Dikonfirmasi terpisah, Yadi Cahyadi selaku terlapor mengaku, pencabutan laporan tersebut merupakan angin segar agar persoalan antara dirinya dengan manajer TPI Labuan bisa terselesaikan. “Terima kasih, karena semuanya sudah selesai,” katanya.

Sebelumnya diberitakan, tindak kriminalisasi terhadap narasumber terjadi di Labuan. Yadi Cahyadi dilaporkan ke Polsek Labuan oleh Eman Saepul Rohman dengan tuduhan pencemaran nama baik karena menjadi narasumber di koran harian Satelitnews.

Informasi yang berhasil didapat, pelaporan itu sebagaimana tertuang dalam surat panggilan Nomor B/01/I/2024/Sek.Lbn tertanggal 03 Januari 2024. Surat undangan itu berlabel Klarifikasi, akan tetapi dalam isi surat berisi tentang penyelidikan.

Pelaporan itu dilakukan karena Yadi Cahyadi menjadi narasumber atas berita Sejumlah Pegawai TPI Labuan Mundur, Diduga Akibat Tidak Menerima Gaji Beberapa Bulan pada Selasa 2 Januari 2024. Dalam berita itu, dituliskan kronologis dan alasan para pegawai mengundurkan diri.

Kemudian, manajer TPI Labuan Eman Saepul Rohman menyampaikan kepada wartawan Satelitnews bahwa pembayaran gaji pegawai TPI Labuan memang belum dibayarkan karena alasan pembukuan. Pembayaran gaji baru bisa dilakukan pada Selasa (2/1/2024) malam.

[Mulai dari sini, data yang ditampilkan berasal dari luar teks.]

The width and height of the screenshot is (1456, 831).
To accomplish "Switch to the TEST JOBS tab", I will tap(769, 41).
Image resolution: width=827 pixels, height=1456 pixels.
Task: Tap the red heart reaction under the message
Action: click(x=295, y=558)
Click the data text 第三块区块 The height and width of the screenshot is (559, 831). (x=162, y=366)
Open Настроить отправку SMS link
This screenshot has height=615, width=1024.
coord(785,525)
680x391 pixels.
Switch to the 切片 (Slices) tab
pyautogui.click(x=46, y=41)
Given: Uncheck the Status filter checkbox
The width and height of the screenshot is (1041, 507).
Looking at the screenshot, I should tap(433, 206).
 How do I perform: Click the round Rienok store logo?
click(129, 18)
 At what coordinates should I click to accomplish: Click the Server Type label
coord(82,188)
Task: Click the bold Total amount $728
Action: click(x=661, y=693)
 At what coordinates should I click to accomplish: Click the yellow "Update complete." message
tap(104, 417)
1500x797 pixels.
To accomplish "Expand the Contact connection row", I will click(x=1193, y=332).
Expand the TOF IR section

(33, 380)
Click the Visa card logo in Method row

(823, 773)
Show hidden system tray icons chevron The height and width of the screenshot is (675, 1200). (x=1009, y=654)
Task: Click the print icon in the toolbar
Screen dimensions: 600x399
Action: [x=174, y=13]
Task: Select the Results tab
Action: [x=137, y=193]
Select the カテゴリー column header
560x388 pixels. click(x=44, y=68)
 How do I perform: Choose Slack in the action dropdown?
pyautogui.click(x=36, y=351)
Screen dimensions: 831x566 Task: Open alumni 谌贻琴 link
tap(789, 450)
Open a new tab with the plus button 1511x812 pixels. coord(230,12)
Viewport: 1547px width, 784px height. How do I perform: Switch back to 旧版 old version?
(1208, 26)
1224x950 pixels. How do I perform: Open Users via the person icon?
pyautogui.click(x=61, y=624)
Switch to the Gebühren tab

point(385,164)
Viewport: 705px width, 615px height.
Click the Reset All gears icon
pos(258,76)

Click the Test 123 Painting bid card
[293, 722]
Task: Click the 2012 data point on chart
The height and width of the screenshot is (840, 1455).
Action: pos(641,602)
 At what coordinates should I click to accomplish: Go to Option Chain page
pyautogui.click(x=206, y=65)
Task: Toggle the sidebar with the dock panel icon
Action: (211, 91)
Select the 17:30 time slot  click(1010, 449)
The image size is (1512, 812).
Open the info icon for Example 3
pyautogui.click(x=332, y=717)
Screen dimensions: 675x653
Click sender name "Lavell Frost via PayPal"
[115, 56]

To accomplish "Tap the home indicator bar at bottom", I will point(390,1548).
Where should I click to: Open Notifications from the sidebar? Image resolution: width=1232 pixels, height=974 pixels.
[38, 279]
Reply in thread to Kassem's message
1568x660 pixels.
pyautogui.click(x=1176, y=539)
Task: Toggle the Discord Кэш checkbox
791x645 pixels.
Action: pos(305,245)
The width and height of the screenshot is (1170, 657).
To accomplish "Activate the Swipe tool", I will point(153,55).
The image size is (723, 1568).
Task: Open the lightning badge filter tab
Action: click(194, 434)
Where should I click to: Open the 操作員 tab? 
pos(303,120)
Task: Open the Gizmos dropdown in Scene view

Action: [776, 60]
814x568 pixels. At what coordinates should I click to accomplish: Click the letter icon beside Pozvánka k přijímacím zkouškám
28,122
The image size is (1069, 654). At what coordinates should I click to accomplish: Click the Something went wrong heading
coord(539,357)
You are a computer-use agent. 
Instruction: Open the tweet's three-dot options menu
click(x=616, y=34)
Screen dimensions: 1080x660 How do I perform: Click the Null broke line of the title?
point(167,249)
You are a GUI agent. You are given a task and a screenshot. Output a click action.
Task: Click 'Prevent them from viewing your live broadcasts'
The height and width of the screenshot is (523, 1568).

Berdasarkan Undang-Undang Nomor 40 tahun 1999 tentang Pers, narasumber berita tidak bisa dikriminalisasikan karena menjadi bagian dari produk jurnalistik, selama apa yang disampaikan tersebut sesuai dengan kondisi dilapangan atau tidak berbohong.

Sementara, Kanitreskrim Polsek Labuan, IPDA Mufti Gafar mengatakan, bahwa pihaknya akan segera menindaklanjuti atas pencabutan laporan yang dilakukan oleh Manager TPI Labuan tersebut.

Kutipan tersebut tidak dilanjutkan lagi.